In der Führungsmannschaft findet sich, wenn man namhaften Sozialdemokraten aus dem Bund und den Ländern Glauben schenkt, allerdings inzwischen keiner mehr, der Schwarz-Rot grundsätzlich und mit Vehemenz ablehnt. Aber die Partei von Sinn und Zweck einer Neuauflage zu überzeugen, würde nach übereinstimmender Meinung äußerst schwierig sein.

Steinmeier und Oppermann wollen sich erneut bewerben

Deshalb werden erste Szenarien entworfen, in aller Stille und in kleinsten Kreisen. Die engere Parteiführung könnte schon am Sonntagabend im Willy-Brandt-Haus beraten, der Parteivorstand am Montag nach der Wahl. Dem kleinen Parteitag, der sich am Freitag kommender Woche in Berlin treffen wird, würden dann von der SPD-Spitze Berichte vorgelegt. Eine Entscheidung über die Aufnahme von Koalitionsverhandlungen dürfte es aber wohl noch nicht geben. Dazu könnten ein Sonderparteitag oder vielleicht sogar eine Mitgliederbefragung nötig sein, heißt es.

Die Bundestagsfraktion, ein wichtiger Machtfaktor der Bundes-SPD, dürfte am Dienstag und Mittwoch nach der Wahl über eine solche Konstellation beraten; für diese zwei Tage sind Sitzungen angesetzt. Viel spricht dafür, dass dann die ersten personellen Entscheidungen fallen, jedenfalls unter der Voraussetzung, dass das Wahlergebnis spürbar über den als katastrophal empfundenen 23 Prozent von 2009 liegt.

Steinmeier will sich erneut bewerben, an seiner Wiederwahl wird nicht gezweifelt. Auch der Parlamentarische Geschäftsführer Thomas Oppermann tritt erneut an. Anders als Steinmeier zieht es ihn aber in ein mögliches Regierungsamt. Innenminister würde er gern werden, könnte aber auch ein anderes Ressort übernehmen.

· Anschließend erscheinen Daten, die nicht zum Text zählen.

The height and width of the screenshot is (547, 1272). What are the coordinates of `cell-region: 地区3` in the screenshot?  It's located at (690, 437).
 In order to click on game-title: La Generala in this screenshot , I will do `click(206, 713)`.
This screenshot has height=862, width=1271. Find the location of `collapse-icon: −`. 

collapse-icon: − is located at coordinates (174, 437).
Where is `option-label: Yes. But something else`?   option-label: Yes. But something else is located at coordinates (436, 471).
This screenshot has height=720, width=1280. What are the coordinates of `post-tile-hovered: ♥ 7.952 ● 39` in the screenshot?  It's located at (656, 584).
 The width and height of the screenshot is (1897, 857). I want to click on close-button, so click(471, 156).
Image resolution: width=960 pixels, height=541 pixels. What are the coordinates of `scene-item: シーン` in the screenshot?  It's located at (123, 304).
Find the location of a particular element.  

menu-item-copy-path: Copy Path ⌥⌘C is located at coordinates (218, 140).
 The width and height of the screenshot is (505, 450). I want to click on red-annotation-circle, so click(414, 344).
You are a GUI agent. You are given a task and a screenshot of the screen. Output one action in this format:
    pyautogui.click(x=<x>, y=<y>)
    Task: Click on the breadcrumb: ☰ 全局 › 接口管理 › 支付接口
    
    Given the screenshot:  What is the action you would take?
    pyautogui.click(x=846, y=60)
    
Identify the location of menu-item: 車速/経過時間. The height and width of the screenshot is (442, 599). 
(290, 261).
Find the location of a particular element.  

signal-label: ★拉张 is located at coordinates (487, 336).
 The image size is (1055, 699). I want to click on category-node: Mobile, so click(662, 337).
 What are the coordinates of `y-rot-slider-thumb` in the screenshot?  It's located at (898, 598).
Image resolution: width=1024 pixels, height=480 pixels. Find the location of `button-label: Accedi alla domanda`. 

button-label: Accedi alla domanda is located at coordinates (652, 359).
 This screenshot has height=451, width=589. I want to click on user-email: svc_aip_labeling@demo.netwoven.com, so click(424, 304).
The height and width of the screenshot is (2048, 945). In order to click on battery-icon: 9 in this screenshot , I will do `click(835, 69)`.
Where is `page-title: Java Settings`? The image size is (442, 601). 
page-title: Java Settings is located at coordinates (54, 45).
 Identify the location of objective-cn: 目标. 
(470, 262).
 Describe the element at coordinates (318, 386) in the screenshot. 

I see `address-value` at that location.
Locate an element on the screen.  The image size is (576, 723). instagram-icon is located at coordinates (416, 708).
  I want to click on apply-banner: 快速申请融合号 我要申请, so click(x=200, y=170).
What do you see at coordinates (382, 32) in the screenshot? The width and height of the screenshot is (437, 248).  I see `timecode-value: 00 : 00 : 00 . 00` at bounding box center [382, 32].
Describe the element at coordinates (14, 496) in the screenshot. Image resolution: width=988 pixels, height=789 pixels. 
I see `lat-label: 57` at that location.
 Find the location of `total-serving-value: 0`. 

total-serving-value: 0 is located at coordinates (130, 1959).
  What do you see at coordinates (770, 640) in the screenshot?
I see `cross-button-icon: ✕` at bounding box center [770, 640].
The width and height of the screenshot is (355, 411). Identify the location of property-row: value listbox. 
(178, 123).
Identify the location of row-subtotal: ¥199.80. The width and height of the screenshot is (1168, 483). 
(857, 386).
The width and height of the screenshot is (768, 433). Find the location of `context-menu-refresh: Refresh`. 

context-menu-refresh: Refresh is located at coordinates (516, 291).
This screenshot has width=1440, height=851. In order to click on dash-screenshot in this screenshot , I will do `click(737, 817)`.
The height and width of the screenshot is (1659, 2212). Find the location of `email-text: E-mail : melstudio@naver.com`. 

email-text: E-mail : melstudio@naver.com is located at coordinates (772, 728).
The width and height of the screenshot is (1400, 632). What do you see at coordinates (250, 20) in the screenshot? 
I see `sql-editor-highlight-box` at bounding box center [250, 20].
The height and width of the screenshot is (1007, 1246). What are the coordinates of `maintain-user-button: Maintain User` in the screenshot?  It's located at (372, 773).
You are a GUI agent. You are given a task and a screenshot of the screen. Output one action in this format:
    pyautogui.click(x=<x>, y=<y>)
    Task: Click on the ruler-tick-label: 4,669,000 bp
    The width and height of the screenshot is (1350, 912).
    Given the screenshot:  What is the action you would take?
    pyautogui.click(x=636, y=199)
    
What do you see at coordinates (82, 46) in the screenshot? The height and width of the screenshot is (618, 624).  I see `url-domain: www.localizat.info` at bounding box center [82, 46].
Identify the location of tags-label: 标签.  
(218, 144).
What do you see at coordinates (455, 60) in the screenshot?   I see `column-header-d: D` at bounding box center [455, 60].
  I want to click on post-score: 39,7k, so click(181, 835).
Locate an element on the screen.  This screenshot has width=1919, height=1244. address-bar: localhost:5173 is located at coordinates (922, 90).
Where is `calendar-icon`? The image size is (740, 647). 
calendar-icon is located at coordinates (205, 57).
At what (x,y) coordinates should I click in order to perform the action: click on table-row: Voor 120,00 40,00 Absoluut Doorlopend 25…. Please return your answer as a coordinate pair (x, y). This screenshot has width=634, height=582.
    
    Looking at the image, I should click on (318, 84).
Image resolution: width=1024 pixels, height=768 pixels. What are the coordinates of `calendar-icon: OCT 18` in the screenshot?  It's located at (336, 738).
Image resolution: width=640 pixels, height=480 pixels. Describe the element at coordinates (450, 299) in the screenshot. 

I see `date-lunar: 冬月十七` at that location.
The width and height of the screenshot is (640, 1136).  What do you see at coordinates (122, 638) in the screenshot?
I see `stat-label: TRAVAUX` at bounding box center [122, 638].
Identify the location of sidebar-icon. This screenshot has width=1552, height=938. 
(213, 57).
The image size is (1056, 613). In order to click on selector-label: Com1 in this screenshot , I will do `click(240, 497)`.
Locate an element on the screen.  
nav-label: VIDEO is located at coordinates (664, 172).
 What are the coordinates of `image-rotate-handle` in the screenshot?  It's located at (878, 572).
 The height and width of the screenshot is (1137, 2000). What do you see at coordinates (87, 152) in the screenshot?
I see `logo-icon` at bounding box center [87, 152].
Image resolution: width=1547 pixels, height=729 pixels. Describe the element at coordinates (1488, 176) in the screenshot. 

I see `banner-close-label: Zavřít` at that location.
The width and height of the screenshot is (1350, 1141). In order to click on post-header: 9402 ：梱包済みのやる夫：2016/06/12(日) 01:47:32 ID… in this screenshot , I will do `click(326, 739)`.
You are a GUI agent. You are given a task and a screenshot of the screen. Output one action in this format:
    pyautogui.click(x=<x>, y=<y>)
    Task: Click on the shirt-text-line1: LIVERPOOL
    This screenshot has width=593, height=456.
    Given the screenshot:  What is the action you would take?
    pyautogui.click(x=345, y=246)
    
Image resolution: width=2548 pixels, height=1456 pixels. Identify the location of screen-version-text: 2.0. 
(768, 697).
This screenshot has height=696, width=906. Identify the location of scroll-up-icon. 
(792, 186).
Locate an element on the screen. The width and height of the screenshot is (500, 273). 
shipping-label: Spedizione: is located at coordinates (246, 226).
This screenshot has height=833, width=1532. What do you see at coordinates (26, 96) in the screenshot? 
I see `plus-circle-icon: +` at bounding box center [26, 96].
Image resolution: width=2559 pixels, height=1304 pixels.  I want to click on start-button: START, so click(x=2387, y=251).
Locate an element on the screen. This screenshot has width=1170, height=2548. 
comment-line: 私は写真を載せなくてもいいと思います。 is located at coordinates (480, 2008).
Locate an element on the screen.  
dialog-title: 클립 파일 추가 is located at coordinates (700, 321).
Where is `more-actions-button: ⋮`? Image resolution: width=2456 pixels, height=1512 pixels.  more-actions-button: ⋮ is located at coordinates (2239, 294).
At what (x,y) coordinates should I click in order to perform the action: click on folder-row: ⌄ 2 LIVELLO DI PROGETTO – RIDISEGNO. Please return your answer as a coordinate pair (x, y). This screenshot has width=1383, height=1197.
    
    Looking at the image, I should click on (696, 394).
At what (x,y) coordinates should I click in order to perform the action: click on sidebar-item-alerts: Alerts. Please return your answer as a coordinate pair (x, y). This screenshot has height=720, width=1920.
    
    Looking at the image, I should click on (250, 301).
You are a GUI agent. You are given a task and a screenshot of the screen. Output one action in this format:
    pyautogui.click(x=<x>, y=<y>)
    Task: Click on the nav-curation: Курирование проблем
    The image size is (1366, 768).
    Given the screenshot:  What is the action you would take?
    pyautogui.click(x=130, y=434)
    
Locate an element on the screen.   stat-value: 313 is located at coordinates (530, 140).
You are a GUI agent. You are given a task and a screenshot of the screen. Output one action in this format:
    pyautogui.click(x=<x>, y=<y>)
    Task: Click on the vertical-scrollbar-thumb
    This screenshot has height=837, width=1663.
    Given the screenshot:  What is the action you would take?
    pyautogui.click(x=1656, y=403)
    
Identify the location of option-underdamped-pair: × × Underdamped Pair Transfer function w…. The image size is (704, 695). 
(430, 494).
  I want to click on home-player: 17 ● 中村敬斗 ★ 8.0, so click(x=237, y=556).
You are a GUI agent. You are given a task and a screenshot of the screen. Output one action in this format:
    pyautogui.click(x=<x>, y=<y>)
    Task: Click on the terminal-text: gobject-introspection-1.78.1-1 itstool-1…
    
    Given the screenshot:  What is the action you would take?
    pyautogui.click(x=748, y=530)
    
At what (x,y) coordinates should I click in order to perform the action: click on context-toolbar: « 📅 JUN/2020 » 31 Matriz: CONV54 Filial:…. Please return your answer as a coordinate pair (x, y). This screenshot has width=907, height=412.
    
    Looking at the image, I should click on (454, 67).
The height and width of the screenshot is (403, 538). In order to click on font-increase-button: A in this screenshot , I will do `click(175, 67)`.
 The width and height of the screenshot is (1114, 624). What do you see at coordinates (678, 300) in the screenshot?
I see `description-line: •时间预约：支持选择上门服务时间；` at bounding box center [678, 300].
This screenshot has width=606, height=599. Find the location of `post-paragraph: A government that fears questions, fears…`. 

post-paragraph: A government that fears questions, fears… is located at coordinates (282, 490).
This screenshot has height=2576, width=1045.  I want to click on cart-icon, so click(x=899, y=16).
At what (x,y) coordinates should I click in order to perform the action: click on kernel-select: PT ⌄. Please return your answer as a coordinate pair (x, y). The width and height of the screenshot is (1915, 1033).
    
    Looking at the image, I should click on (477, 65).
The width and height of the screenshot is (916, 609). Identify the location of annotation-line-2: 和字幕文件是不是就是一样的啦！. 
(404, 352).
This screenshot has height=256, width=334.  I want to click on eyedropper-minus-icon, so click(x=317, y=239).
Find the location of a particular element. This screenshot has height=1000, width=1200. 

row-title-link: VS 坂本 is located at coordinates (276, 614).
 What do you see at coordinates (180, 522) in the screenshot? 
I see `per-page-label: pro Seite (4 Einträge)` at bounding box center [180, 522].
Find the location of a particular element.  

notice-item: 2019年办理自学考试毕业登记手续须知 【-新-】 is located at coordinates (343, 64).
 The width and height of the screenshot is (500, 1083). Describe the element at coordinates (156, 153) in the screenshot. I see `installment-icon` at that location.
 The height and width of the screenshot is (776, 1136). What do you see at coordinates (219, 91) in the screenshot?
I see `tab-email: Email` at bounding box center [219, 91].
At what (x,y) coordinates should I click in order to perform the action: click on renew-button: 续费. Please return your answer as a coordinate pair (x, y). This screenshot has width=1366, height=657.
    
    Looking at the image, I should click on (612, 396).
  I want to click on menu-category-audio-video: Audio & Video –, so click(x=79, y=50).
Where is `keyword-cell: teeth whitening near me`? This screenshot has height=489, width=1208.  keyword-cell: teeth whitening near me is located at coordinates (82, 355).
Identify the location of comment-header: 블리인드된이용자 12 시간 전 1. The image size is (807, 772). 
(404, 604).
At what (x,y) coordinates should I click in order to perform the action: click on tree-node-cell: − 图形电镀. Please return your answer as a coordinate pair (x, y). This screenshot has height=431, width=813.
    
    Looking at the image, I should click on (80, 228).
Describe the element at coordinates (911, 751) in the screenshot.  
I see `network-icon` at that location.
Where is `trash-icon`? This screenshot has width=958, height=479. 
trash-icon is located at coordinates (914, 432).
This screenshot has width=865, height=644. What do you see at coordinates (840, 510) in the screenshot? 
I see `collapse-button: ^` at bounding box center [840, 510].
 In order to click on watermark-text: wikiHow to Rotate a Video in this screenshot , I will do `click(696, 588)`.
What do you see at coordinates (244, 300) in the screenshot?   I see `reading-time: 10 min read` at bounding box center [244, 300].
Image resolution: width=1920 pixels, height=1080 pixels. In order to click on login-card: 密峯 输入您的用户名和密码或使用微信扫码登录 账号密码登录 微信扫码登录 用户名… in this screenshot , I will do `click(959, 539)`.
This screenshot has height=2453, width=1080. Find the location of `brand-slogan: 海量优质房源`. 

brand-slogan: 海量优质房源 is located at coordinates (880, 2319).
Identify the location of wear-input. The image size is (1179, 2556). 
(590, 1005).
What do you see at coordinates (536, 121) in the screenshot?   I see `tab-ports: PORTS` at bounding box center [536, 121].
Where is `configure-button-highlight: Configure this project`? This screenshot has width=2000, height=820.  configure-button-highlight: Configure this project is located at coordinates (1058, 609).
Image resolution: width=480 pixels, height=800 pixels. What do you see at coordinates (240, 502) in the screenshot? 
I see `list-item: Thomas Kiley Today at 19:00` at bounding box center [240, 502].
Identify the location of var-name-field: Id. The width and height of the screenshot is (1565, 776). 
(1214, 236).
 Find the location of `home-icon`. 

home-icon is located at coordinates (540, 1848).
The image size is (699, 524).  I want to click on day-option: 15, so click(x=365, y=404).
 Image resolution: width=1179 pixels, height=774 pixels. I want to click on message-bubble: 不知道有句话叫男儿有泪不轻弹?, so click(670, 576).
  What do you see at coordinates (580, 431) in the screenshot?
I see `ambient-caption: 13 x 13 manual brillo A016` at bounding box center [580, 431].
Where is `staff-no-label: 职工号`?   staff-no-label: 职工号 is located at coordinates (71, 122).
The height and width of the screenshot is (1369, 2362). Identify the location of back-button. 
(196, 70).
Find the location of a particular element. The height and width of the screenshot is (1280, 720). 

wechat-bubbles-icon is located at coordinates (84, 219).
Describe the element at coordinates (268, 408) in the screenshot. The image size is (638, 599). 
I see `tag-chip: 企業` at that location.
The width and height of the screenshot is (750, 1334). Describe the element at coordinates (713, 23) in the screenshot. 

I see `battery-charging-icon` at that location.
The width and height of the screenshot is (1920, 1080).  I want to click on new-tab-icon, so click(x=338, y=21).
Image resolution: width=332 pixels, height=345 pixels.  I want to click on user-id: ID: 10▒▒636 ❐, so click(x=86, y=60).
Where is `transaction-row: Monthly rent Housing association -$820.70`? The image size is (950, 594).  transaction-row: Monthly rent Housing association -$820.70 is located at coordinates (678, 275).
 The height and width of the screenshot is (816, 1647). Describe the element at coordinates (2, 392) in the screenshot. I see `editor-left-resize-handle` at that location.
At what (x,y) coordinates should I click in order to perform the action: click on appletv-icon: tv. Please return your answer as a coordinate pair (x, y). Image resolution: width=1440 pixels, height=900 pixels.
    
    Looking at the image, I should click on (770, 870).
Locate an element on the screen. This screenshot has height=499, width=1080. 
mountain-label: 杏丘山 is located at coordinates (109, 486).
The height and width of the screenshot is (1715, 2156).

Sechs Minister, drei Frauen, drei Männer, so hat sich mancher in der SPD ausgerechnet, könnte man im Fall einer großen Koalition stellen. Dass Gabriel dann Vizekanzler würde, gilt als sicher. Welches Ressort er übernehmen würde, ist indes nicht ausgemacht. Denkbar wären das Auswärtige Amt, das Finanzressort oder ein um Energie erweitertes Verkehrs- und Infrastrukturministerium.

Dies alles gilt, selbstverständlich, nur für den Fall, dass die Union die SPD braucht. Doch es gibt, intern diskutiert, noch eine weitere Bedingung: Die Sozialdemokraten müssten ein Ergebnis einfahren, bei dem sie sich selbst sozusagen noch in die Augen schauen können. Das sind mehr als 25 Prozent. Was geschieht, wenn sie darunter bleiben, mögen sich die Strategen lieber nicht vorstellen. Dann könnte es eine Dynamik geben, die all die schönen Planspiele zunichte macht.